The Driller Killer tells the story of Reno Miller, a young New York artist who’s struggling to make end’s meet. His life is plagued by a lack of inspiration, lack of money, his girlfriend’s girlfriend, the punk rock band next door, and a dream that seeps into his psyche distorting his perception of reality. Being poor, fucked up, and desperate will drive a man to madness. It will even drive him so far as to kill…with a power drill. No one is safe from Reno’s wrath. If you’ve crossed him-and everyone has-you die.
While in the U.S., particularly the drive-in/grindhouse circuit, the film was quite well-received, the British government had different ideas. Ironically, the film landed in the states in 1979, which was also the year Margaret Thatcher took office. A few short years later, The Driller Killer became a victim of Thatcher’s cinematic witch hunt. As the tale goes, The Driller Killer’s British distributor known as VIPCO (Video Instant Picture Company) decided to take out a full page ad in many film and entertainment publications. The ad itself wasn’t out of the ordinary, considering the times and/or the film. The photo used for the ads was that of a man having his skull drilled through. It was enough to cause an uproar amongst the self-appointed moralists who were on a warpath to stop art. None of these people had actually seen the film, yet wanted to crucify anyone involved based solely on the (sensationalized) advertisements.
As the Video Recordings Act of 1984 took shape, The Driller Killer was pushed towards the forefront of the debacle. Mike Bor, The Principal Examiner of the British Board of Film Classification even referred to TDK as the film that was “almost single-handedly responsible for the VRA of 1984″. The movie didn’t receive an official U.K. release until 2002, however, several edited versions of the film did float about in underground circles. These cuts of the film were marred with black bars and censoring of various kills from the movie. Nonetheless, it did see the light of day after 20 years and was even rumored to be remade by Jed Sheperd back in 2008.
After a certain amount of time, the film’s legacy became less about the actual film. It’s been honored in songs by bands ranging from punk legends The Damned to cartoonishly hilarious death metal outfit, Frightmare. There’s even a Swedish crust band called Driller Killer. The film cemented itself into European cult history by being a martyr for free speech.

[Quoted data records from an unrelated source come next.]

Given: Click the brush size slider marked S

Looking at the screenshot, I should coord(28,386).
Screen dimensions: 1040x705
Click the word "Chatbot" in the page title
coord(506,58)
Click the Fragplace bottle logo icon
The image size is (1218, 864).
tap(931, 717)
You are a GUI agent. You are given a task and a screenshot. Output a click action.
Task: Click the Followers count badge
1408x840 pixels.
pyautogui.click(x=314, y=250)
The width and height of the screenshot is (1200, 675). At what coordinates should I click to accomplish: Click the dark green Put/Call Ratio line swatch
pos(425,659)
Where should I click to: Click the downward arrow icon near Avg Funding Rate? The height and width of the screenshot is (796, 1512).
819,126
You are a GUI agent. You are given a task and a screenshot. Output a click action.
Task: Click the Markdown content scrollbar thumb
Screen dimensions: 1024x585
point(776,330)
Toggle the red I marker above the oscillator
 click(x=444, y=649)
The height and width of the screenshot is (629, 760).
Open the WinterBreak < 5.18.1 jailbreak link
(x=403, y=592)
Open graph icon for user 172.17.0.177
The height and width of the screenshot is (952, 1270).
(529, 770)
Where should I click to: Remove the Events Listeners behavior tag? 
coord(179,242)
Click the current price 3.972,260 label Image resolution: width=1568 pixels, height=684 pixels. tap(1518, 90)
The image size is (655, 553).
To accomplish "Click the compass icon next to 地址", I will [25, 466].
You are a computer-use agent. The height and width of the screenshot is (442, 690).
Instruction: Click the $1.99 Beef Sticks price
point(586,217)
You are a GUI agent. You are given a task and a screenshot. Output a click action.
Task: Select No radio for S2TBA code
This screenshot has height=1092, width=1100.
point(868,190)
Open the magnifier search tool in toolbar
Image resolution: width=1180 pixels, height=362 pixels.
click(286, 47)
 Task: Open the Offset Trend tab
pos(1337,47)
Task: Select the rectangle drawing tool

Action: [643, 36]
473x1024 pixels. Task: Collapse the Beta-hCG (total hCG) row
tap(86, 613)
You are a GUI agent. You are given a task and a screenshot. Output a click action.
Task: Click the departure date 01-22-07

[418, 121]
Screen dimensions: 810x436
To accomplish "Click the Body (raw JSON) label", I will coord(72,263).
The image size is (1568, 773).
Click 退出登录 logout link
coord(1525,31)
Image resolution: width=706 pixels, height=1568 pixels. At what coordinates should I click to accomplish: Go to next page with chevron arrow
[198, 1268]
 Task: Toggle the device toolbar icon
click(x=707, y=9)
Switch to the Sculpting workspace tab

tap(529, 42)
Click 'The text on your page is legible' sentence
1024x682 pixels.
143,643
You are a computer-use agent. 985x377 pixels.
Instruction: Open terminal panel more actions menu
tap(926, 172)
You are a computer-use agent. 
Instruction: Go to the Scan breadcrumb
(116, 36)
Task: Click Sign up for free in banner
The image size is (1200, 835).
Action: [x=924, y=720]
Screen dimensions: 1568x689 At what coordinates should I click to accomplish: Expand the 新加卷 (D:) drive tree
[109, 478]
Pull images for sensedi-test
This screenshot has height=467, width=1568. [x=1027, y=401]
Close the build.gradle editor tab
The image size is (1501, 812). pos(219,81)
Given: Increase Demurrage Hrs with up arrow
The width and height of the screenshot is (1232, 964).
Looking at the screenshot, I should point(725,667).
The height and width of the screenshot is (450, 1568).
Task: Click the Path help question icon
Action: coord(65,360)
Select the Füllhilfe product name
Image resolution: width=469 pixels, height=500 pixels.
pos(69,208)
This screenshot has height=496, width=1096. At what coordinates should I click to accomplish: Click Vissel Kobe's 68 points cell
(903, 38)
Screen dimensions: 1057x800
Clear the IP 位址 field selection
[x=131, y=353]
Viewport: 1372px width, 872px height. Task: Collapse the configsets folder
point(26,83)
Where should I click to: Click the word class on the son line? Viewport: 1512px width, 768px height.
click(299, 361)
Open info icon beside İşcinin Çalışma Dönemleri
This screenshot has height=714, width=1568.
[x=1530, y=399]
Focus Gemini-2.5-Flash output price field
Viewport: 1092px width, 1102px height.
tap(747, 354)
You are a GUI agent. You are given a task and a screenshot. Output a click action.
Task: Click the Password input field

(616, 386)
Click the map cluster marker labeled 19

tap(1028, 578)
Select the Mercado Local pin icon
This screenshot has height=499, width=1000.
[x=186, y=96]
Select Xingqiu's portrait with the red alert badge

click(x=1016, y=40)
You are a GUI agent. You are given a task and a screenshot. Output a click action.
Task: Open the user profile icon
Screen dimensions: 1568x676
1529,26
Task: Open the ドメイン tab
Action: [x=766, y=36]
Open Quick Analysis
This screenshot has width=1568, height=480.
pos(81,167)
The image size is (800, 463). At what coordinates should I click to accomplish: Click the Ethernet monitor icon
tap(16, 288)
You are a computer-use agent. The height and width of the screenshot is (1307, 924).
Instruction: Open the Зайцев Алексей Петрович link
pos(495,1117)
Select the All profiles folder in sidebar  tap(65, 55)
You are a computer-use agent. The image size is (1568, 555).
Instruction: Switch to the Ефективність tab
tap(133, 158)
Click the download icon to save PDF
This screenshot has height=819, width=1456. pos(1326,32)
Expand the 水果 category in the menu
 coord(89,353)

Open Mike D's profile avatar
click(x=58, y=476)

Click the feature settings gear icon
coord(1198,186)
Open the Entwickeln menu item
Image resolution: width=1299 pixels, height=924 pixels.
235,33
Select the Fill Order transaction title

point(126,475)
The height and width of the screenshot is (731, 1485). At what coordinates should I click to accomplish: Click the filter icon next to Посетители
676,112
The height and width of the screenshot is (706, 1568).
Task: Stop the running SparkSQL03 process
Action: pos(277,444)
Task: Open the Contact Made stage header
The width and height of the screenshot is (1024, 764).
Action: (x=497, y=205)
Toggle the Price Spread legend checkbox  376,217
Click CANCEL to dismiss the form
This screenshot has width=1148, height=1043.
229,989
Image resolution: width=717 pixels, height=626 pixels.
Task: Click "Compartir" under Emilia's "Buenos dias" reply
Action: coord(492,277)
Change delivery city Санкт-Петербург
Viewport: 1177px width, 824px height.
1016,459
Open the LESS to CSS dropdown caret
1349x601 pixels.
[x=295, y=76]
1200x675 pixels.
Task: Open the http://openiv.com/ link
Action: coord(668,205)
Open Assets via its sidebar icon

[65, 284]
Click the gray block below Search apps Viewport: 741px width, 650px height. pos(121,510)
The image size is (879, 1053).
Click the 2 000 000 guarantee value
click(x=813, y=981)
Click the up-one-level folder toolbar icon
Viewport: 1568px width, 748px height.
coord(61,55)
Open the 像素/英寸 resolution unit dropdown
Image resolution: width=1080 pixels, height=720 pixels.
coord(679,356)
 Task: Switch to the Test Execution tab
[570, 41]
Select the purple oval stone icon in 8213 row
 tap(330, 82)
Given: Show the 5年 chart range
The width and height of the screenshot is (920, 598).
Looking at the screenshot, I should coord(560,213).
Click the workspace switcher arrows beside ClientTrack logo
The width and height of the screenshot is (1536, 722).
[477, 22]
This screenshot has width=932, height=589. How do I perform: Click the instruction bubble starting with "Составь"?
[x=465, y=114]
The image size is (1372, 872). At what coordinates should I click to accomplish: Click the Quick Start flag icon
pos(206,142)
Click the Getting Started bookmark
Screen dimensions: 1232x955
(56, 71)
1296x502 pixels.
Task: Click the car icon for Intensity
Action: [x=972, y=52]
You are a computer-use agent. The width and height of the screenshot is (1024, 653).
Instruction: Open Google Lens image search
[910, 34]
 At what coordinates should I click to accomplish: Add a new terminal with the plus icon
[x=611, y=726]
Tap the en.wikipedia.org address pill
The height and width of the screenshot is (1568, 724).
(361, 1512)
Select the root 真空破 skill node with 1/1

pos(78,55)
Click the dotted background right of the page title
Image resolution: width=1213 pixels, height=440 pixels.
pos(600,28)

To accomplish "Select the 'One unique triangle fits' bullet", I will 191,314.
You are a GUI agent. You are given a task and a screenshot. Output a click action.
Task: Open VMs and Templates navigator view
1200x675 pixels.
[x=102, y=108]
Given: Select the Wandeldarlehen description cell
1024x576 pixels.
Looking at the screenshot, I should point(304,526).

I didn’t choose to cover The Driller Killer because I like it. In fact, I’ve always kinda disliked the movie. I’m a huge fan of Abel Ferrara, the film’s star and director. He’s responsible for 2 films very near and dear to my blackened heart: Ms. 45 and Bad Lieutenant. These 2 films (along with TDK) have been a lasting part of Ferrara’s cult fame. In both Ms. 45 and The Driller Killer, you were able to get a real sense of the times and of Ferrara’s personality. His early exploitation works carry very similar themes in them. Catholic guilt/religious redemption are a strong theme of an Abel Ferrara movie. This would prove no different with The Driller Killer, as we see Reno’s salvation or damnation struggles play out. There’s also several other themes that are indicative of his work that can be found in TDK: The gritty urban plight of New York, eclectic soundtrack choices ranging from punk rock to classical scores, scenes of extreme and explosive violence, and for some reason, lesbian sex. So, obviously I like the guy. Then, what’s my hang-up with The Driller Killer?! I mean, it’s got all the elements I love about exploitation films and then some. This write-up should be me showering the film with praise. Alas, it’s not. After several voluntary viewings, I still can’t fully commit to seeing what they saw. A legacy will often precede the quality of films from this era. This is where I stand with TDK. As time has gone on, I’ve found more merit in the film. I’ve seen the beginning roots of those Abel-isms mentioned earlier. He had a real sense of his own identity and used that in each of the films he’s made. But like a lot of the other Video Nasties, TDK pales to today’s standards (or lack thereof). There are some really shoddy moments of acting and while the kills are interesting, they’re far from shocking. Even with all of its punk rock pedigree and aesthetics, the movie will not scare or shock you (assuming you’re familiar with exploitation films). It will give you a snapshot of the times. It will show the beginning of what would become a great career. But at the end of the day, The Driller Killer is a fine example of how truly fucking ignorant the Margaret Thatcher administration was. Had they actually watched the film, they’d see very little that could be considered damning to society and more that could be damning to the plight of the young filmmaking community.
Without a doubt, the Video Nasties era has given genre fans much to discuss. A lot of the films that we consider classics were on the British Parliament’s chopping block, but ended up surviving. My indecisiveness with The Driller Killer still doesn’t take away from the fact that it did end up with a legendary notoriety. Abel Ferrara has done better-much better. But make no mistake, The Driller Killer survives on…whether I like it or not.